Attending an HBCU tends to unlock one’s awareness about the other hundred or so HBCUs that you’re not attending. Some of us get to school and know the big name ones, but our football and basketball schedules put schools like Benedict College, Paine College, Lane College and Lemoyne-Owen College (to name a few) on the map. Such was the case for me after becoming a student at Morehouse College and learning that our sister school was not Spelman College but a school I’d never even heard of up I-85 North in Greensboro, N.C.—the other all-women’s HBCU, Bennett College.
While Spelman will always have my heart because of how vital it was to my college experience and because of the many Spelman women I call friends, I’ve long maintained love and admiration for Bennett, even if I only know a handful of women who graduated from there. And for that reason, I’ve been paying special attention to the recent news that Bennett College is facing financial and accreditation issues. According to Insider Higher Ed:
One of only two historically black colleges for women in the country approached the brink Tuesday when the Southern Association of Colleges and Schools Commission on Colleges announced it intends to revoke Bennett College’s accreditation.
Bennett, a private institution in Greensboro, N.C., related to the United Methodist Church, had been on probation for two years. The college was out of compliance with its accreditor’s rules on financial resources, and its probation cannot be extended for a third year.
The college, which has undertaken significant cost-cutting and fund-raising efforts in an attempt to shore up its financial position, is appealing the decision. Its president, Phyllis Worthy Dawkins, told the News & Recordshe plans to make the college’s case at a Feb. 18 hearing.
The school is trying to raise $5 million by Feb. 1, 2019, and according to the school’s president, Dr. Phyllis Worthy Dawkins, the school has received an outpouring of support from other institutions such as Morehouse and Spelman. Even celebrities like Jussie Smollett have joined in to offer their support through awareness and visibility. To date (and according to the school’s donation graphic), it looks like the school has raised just under $1.5 million towards its cause.
Now this entire conversation and cause brings up a few issues we need to address in the HBCU community, but chief among them: Should we save every HBCU that is struggling enough to be on the brink of closure? I’m not so sure that answer is a straightforward yes.
Back in 2002, Morris Brown College, then one-fifth of the Atlanta University Center, and the one HBCU in the AUC that was actually founded by black people, lost its accreditation (and federal funding) after years of financial mismanagement. I remember at one point the school needed something like $23-plus million to right the ship. It never happened. I always found that perplexing, too. While Morris Brown didn’t necessarily carry the same name recognition as Morehouse, Spelman or Howard University, it was still an HBCU of some renown, and much like Bennett College, its role in history was often cited as a reason to save the school.

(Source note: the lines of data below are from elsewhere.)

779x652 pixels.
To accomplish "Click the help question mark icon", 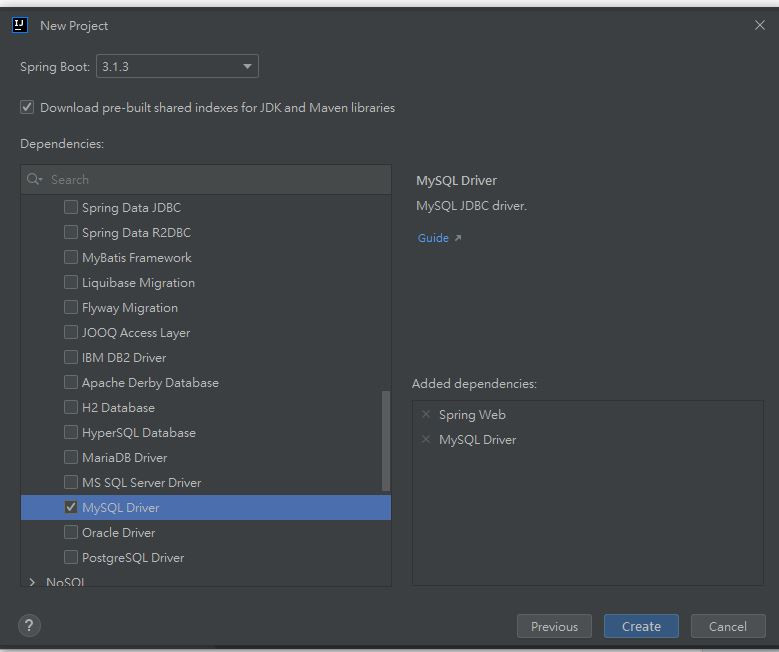I will (29, 626).
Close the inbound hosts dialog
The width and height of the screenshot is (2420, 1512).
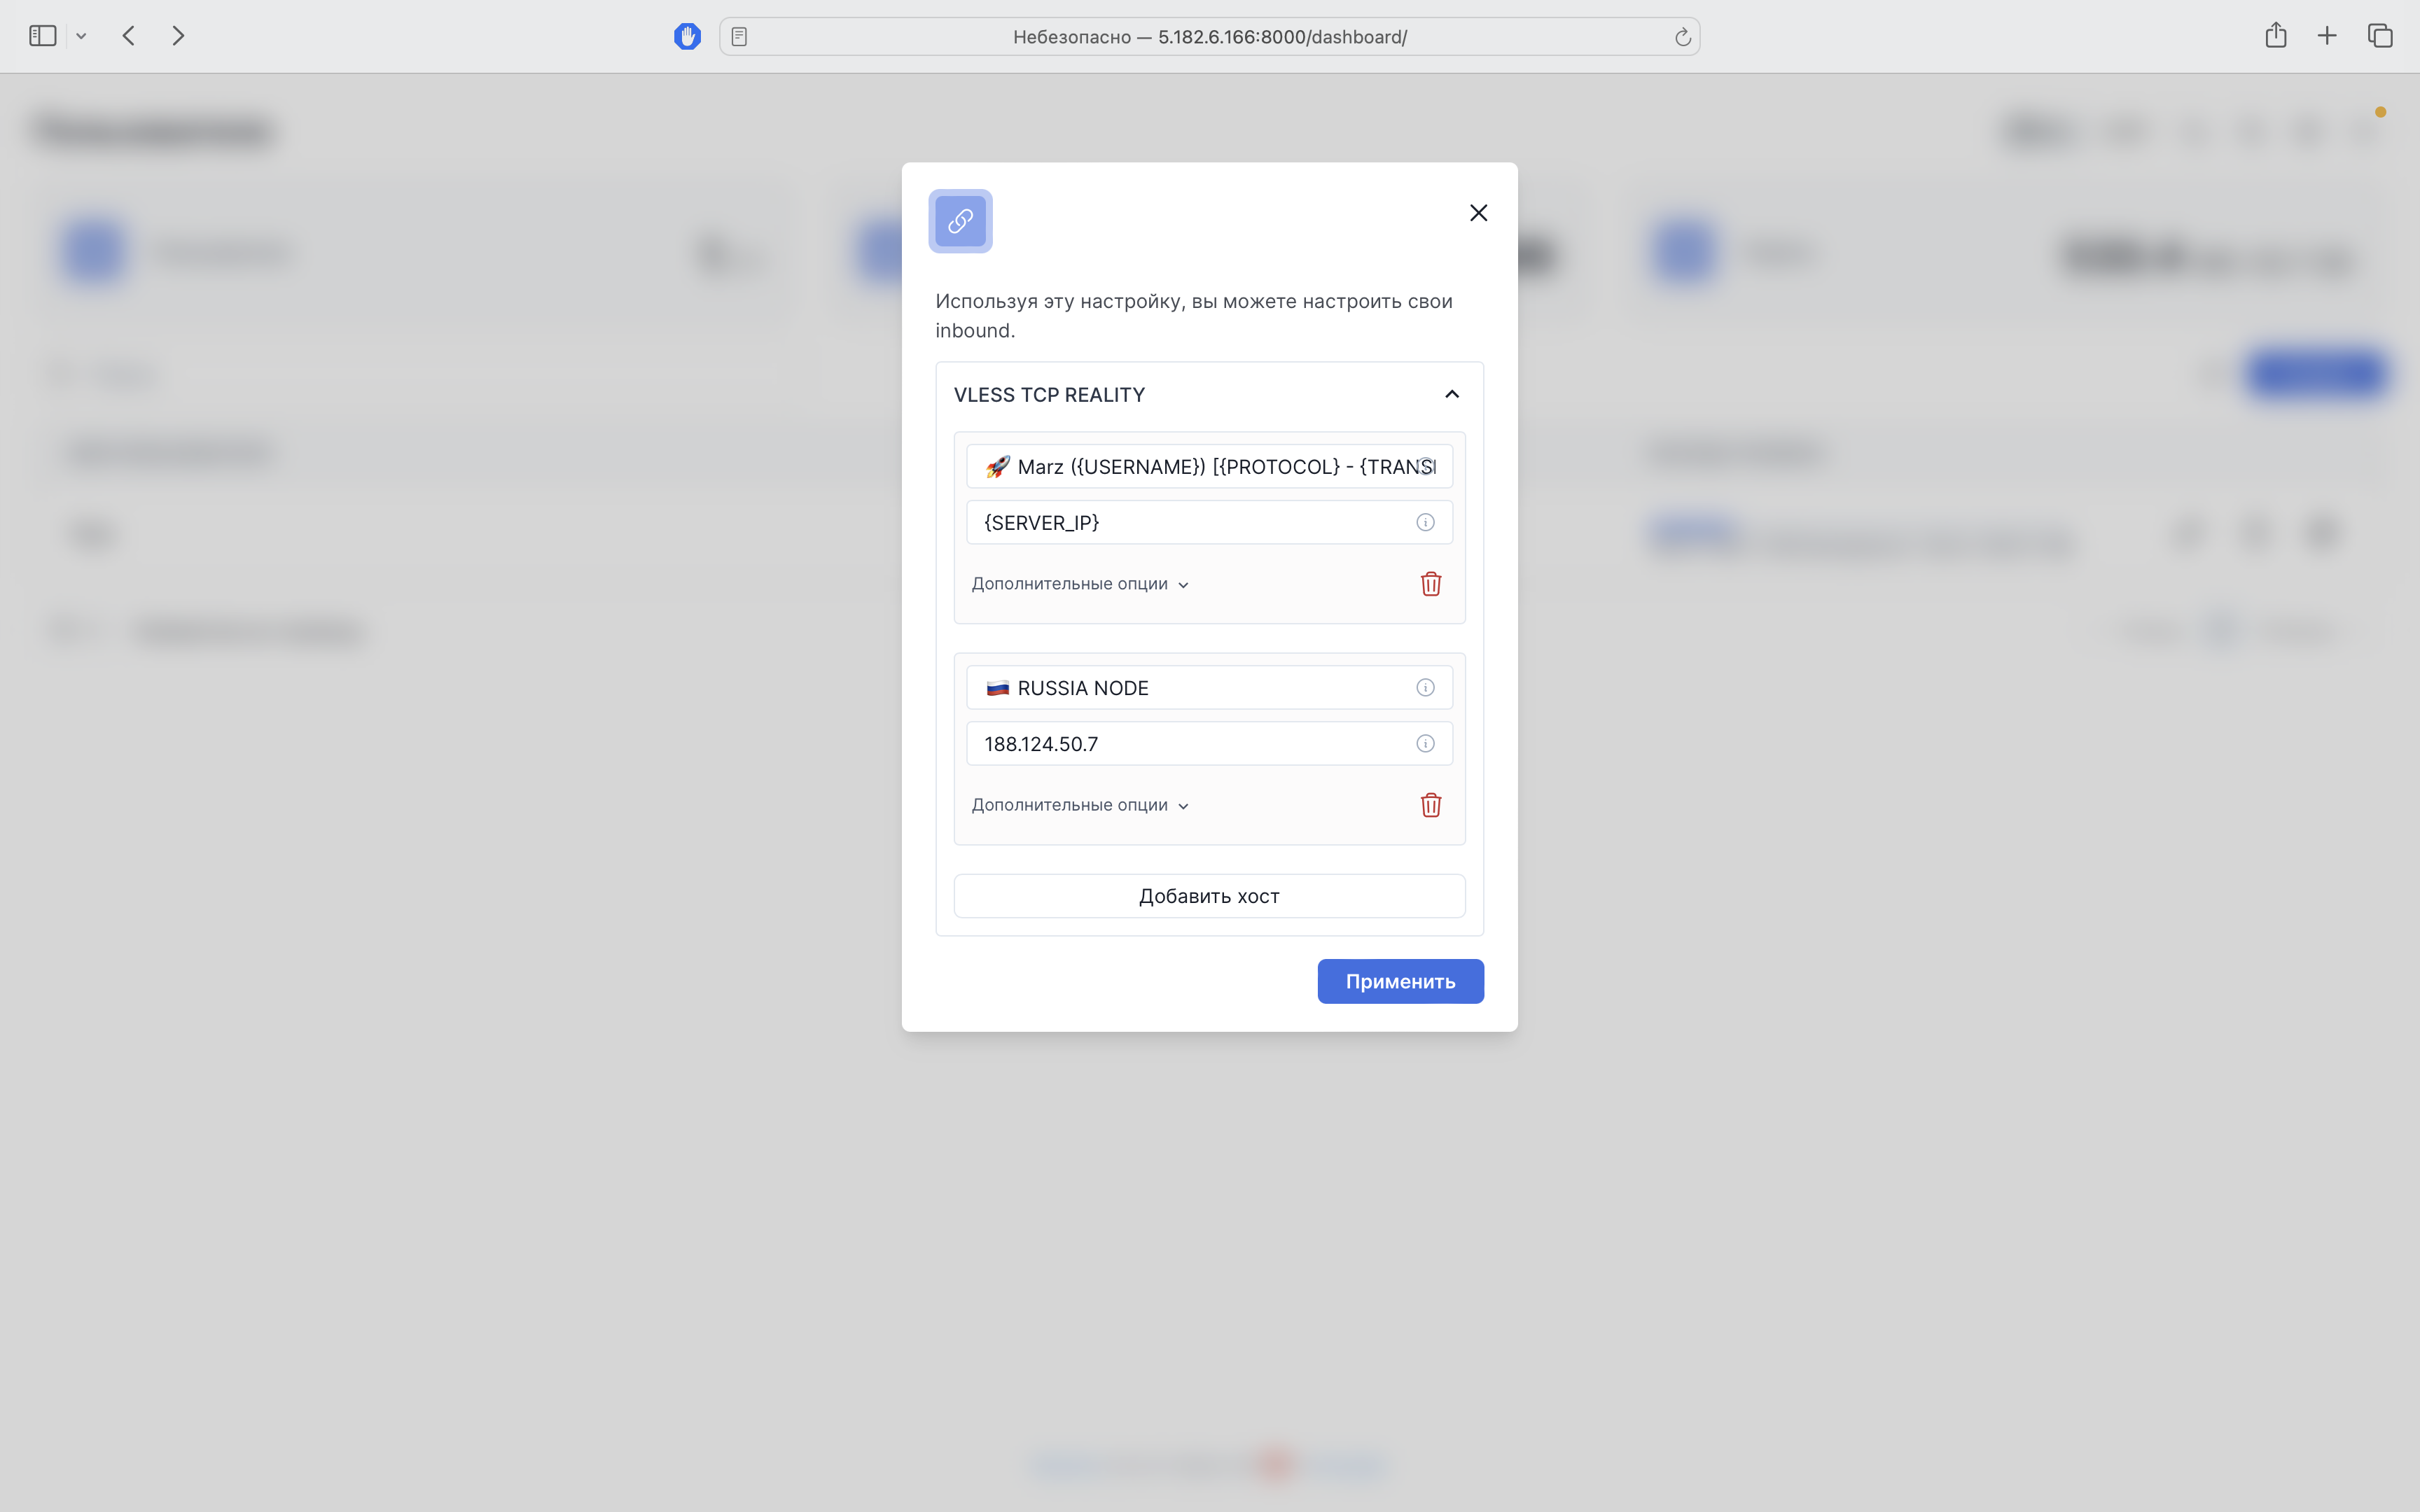(x=1478, y=213)
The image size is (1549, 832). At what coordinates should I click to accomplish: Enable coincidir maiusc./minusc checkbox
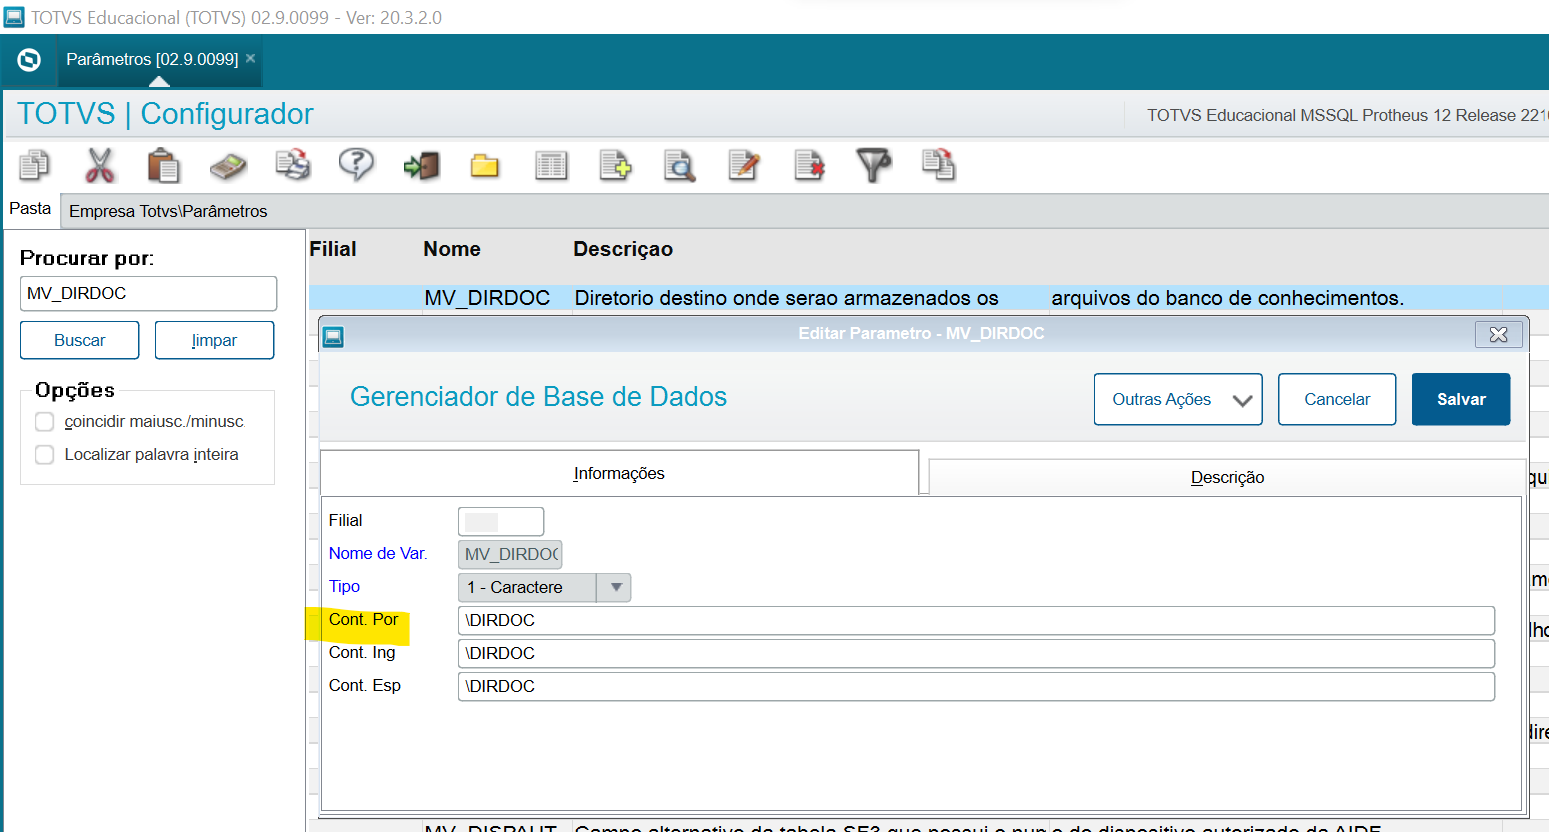(x=45, y=422)
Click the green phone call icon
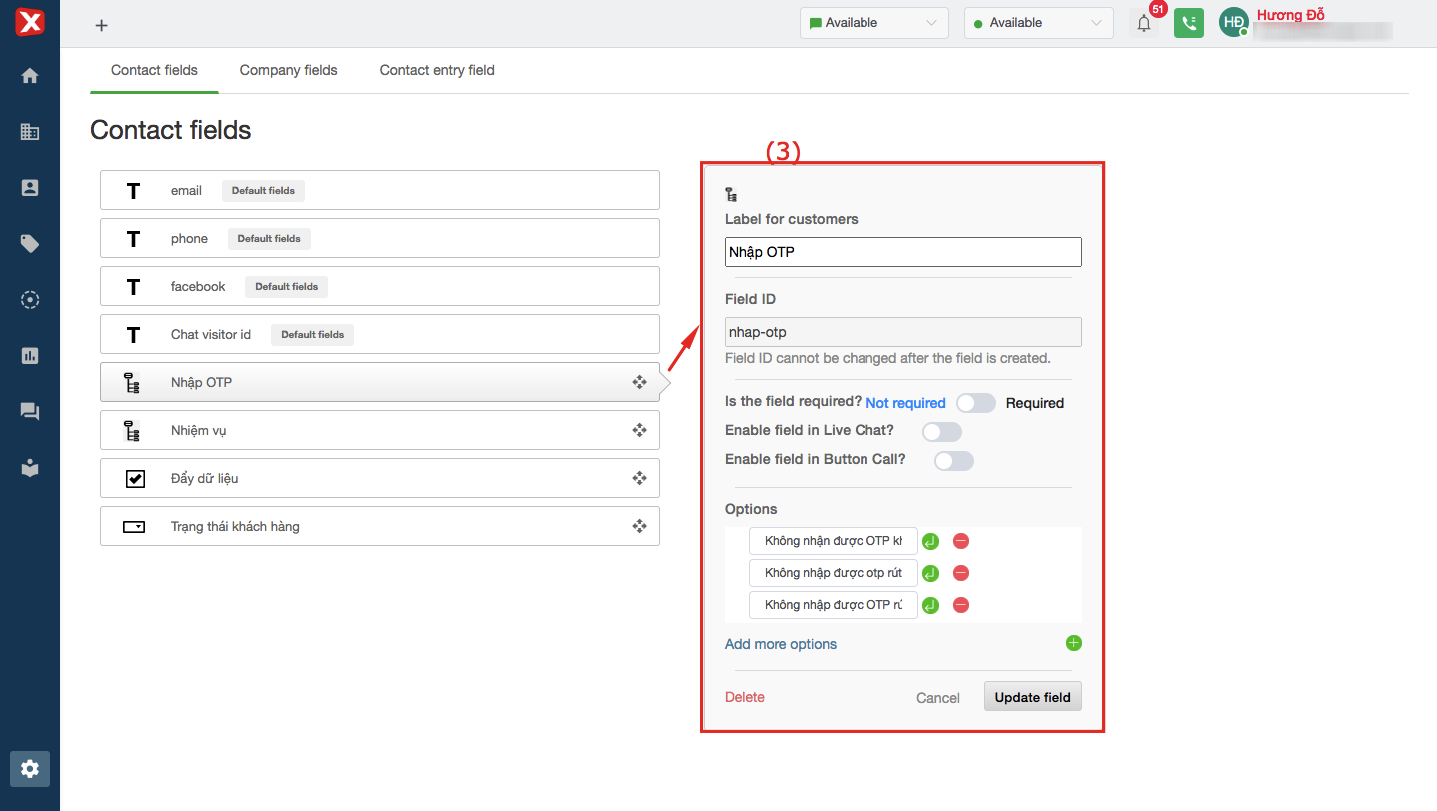The height and width of the screenshot is (811, 1437). point(1188,23)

Despite national attention, I don’t remember any large-scale financial support from anybody. To be fair, $23 million is a lot to overcome, but I also wondered if the lack of financial support was because keeping a school open and preventing it from closing are two entirely different problems. And any struggling school would have to deal with that conundrum. Maybe those who could help figured that the money needed to keep the doors open wasn’t going to be enough to do so permanently. You can rearrange the deck chairs on the Titanic, but it’s still the Titanic. Morris Brown College is still unaccredited and has about 40 students in attendance.
While the de facto loss of Morris Brown was a tremendous blow to the HBCU landscape, I do wonder if it prevented a population of students from attending school, a narrative we tend to sell when our schools are struggling. More likely those students went to other HBCUs. And really, with the issues they were having, those students’ degrees would have been in jeopardy the entire time they were there. I can’t imagine hoping that my degree means something when I graduate.
As a matter of principle, I want Bennett College to be saved because all HBCUs are important. The education we get there is unparalleled, especially in today’s climate. Being in an environment that allows us to live unapologetically and proudly in our blackness while being educated is empowering. Does that mean that all the HBCUs must be saved for that goal to be achieved? No. And I hope Bennett isn’t hoping to kick the can down the road should it reach its fundraising goal.
While I hate the idea of any HBCU having to close its doors for financial reasons, or any other reason, really, my biggest concern, and one that I think all HBCUs need to grapple with, is their vitality for the long haul. I hope that the $5 million Bennett needs, should it raise the money, puts it into position to remain fully accredited and continue to educate the women who will become Bennett Belles. As a matter of course though, Bennett, just like most HBCUs, has to wrestle with whether or not it has the ability or the cache to continue to perform a mission it has done so well since 1926 as a women’s college. I hope so. I really do.
I #StandWithBennett, and I’ll even support it financially. And I hope that Bennett is able to stand on its own in the aftermath.